Однако надпись – это также историческое повествование о событиях, которое ведется от лица корейского подданного. После первой строки – наименования текста, который является сейчас одним из названий памятника, – сначала повествуется о событиях маньчжуро-корейской войны 1636–1637 гг. Указывается причина, по которой Хуантайцзи направил в сторону Кореи войска: «Зимой, во втором месяце, в первый год правления Чундэ6, Великой Цин, проявляющий снисходительность, милостивый, человеколюбивый и совершенно-мудрый император7, так как установленный с ним мир был испорчен, начал сильно гневаться» [Дацин хуанди гундэ бэй]. Цинские войска, во главе которых стоял сам Хуантайцзи, выступили в сторону Кореи зимой 1636 г. Ван Инджо, узнав о победах маньчжур в сражениях, их приближении к столице, отправил в сопровождении дачэнов своих наложниц и сыновей, кроме старшего, на остров Канхва. Сам ван с наследником и министрами скрылся в крепости, городе в горах, занял оборонительную позицию. Цинским войскам удалось одержать победу: крепость была окружена, в городе не хватало провианта и фуража, к тому же все, кого Инджо направил на Канхва, попали в плен, а направленные в качестве подкрепления войска были разбиты по дороге к городу, где находился корейский ван.

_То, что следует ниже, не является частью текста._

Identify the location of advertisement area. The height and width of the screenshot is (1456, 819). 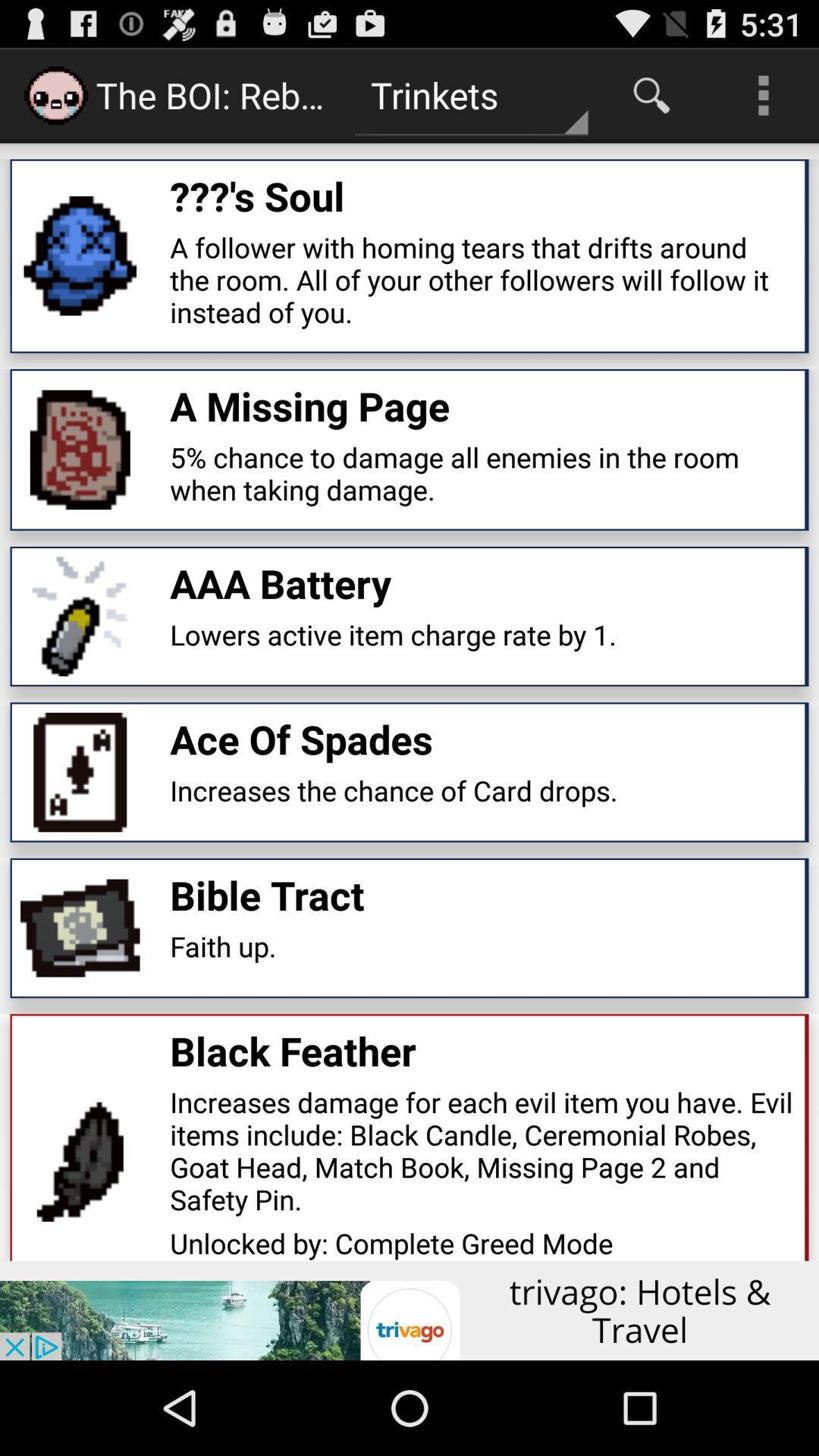
(410, 1310).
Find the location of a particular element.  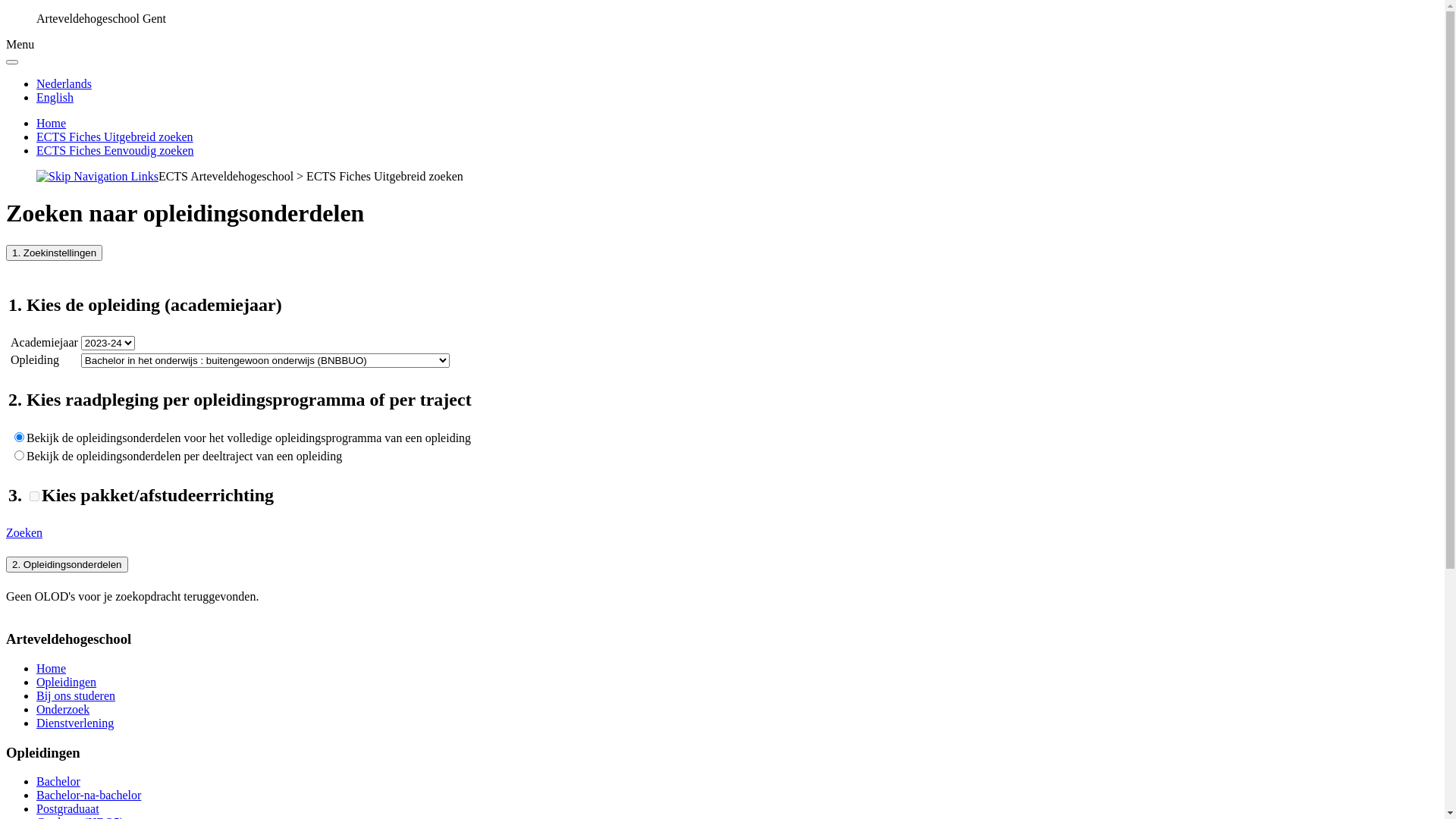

В такой военной обстановке Инджо направил в цинский лагерь посла и выразил готовность сдаться [Ван, 2015, с. 273; Ли, 2000, с. 234]. Ван принял условия капитуляции, сформулированные в указе Хуантайцзи корейскому правителю [Дацышен, Модоров, 2013, с. 35–36]. Так Корея стала вассалом Цинской империи.


6. Девиз правления Хуантайцзи с 1636 г.

7. Приводится полное наименование титула, который был принят Хуантайцзи в 1636 г.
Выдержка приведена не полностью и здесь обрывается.